Now, Wall Drug. Founded in 1931 by Dorothy and Ted Hunstead, a young couple with children, it sat idle for about four years. Cars went by but no one stopped. Then Dorothy came up with an idea. She told her husband that the travellers going by were tired, and most of all, thirsty. She encouraged him to put signs up on the road (like Burma Shave for those of you who can remember those) telling travellers that Wall Drug had free ice water for them and would also fill their jugs. It worked and people began coming to Wall Drug. Over the years, they extended their idea with signs all over the country (where allowed) and even some in Europe. Wall Drug is now world famous with up to 20,000 people stopping and shopping on a good summer day. They also serve 5,000 free glasses of ice water every day.

We were sure that such hype could only be a disappointment, but it wasn’t. It was wonderful. We travelled from room to room, shopping for necessities and for fun, and ended up at the Cafe where we had a wonderful burger and a wonderful chicken sandwich. The homemade blueberry pie was really homemade. Population of Wall: 831 and we think they all work at the Drugstore.

Then to the Badlands, from which Wall gets its name. A rock wall surrounds the park, and each lookout gave us different views of a landscape that looks more like a movie set than the real thing: mounds of rock, turrets, spires, buttes, pinnacles, valleys and gullies. Lush green prairie sat beside the rock outcroppings, which added beige, lime, orange, and pink.

A word about the Prairie Home. It’s an original home from 1909. Built on the 160 acres the government was offering through the Homestead Act, it was built of cottonwood beams and sod. The tiny rooms with rock floors must have been pretty cold in the South Dakota winters, but they had plenty of wood to burn. They dug a cave into the mountain to keep their food cold and in which to weather a storm if needed. They may have been colder than we were in our RV in Yellowstone.

The Sabel III now has its own name. Our original Sabels I and II were the boats we had when the kids were young (and we were also young). Susan-Albert-Bill-Evelyn-Lerman—that’s where the name came from. We went from a 24-footer to a 36-footer and had a 42-footer on order when it dawned on us that the kids really wanted to stay home with their friends. So we cancelled the big one. We’re now back to a 24-footer on wheels, which really does feel very much like the boat.

The day dawned grey, the clouds gathered, and the rain poured as we began our trip home to Maine. We’re doing shorter trips because we learned that 500-mile days were too exhausting. So we arrived at Mitchell, SD, in time for a shopping trip to Walmart and lunch at Subway.

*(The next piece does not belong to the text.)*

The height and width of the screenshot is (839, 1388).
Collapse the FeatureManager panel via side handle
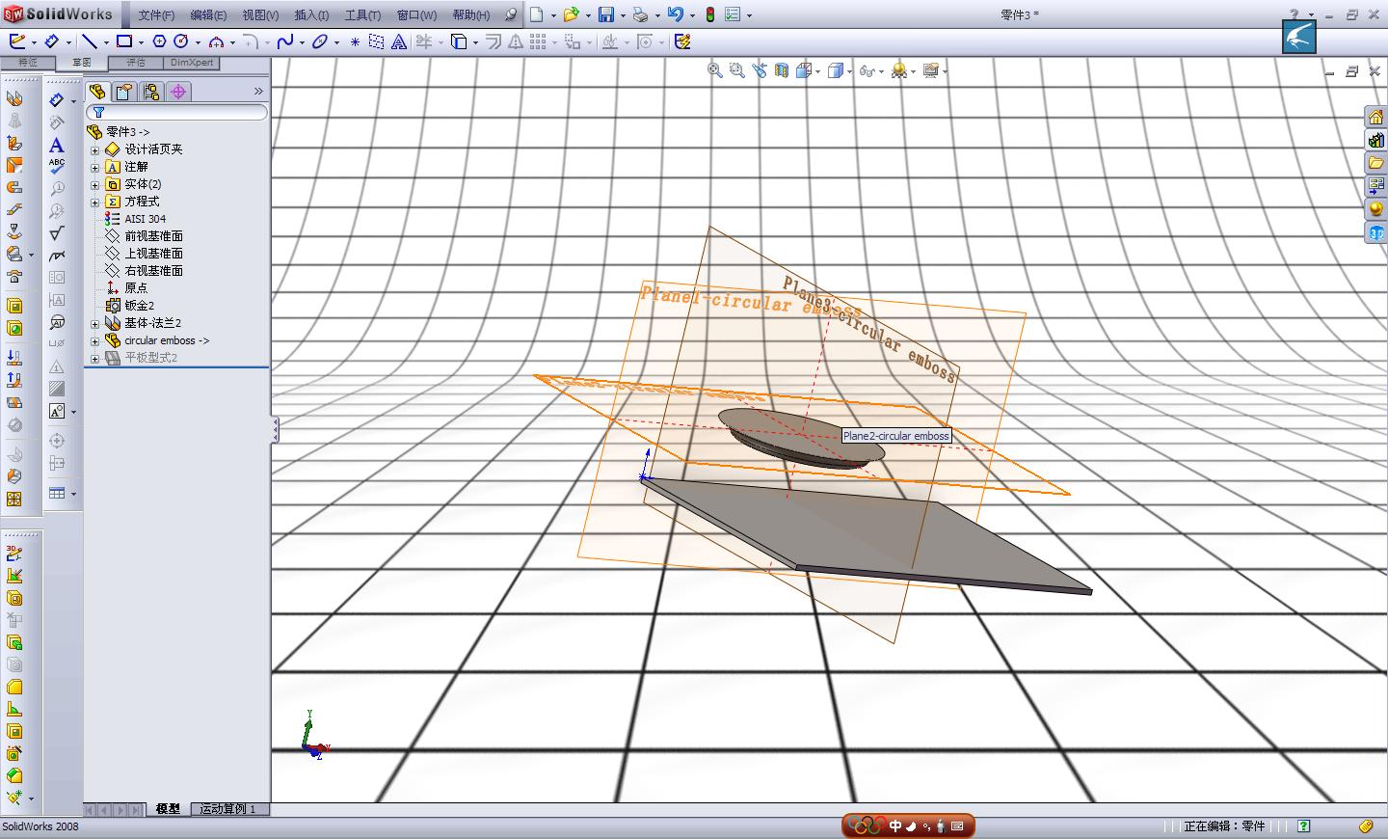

The trip was straight I-90 for 250 miles. What could I write about? My dear Mother used to say, “Anyone can play with good cards.” So here I am with no national parks, but still a wonderful country to explore. Sure enough, we found a Lewis and Clark exposition at a traveller’s rest stop and people wearing bison hats, so they looked like buffalo heads. We even took pictures, but everything was too dark, so my words will have to do. The road itself was miles and miles of prairie, very green, with water stations, ranches, cattle, and rain.

As there wasn’t much to see, I began musing about life on an RV. What do you gain and what do you lose? Of course you gain mobility, freedom to go anywhere you wish, wonder at a world we’ve not seen before, convenience of having your own bed, bathroom, fridge, stove, heat, AC, etc. And what do you lose? Well, the first thing you lose is your sense of privacy. Nothing is sacred, but when you’ve been living with someone for 65 years, very close to 66 in a few weeks, you didn’t have too much privacy left anyhow. You lose the need for stuff. You’re living with 2 juice glasses, four mugs, four small plates, four large plates (which we haven’t used), and four pieces each of the silverware we are accustomed to. There’s no room for more, but even if there were room, you don’t need more or even want it. Simple is good. Simpler is better. You lose the need for big meals. Soup and a salad, and maybe some bread to go with it—it’s plenty and it’s nutritious. We seem to snack a lot, and our Keurig is the absolute best for a quick coffee or tea. So the losses become plusses and life on a RV becomes fun. It’s two grownups playing house.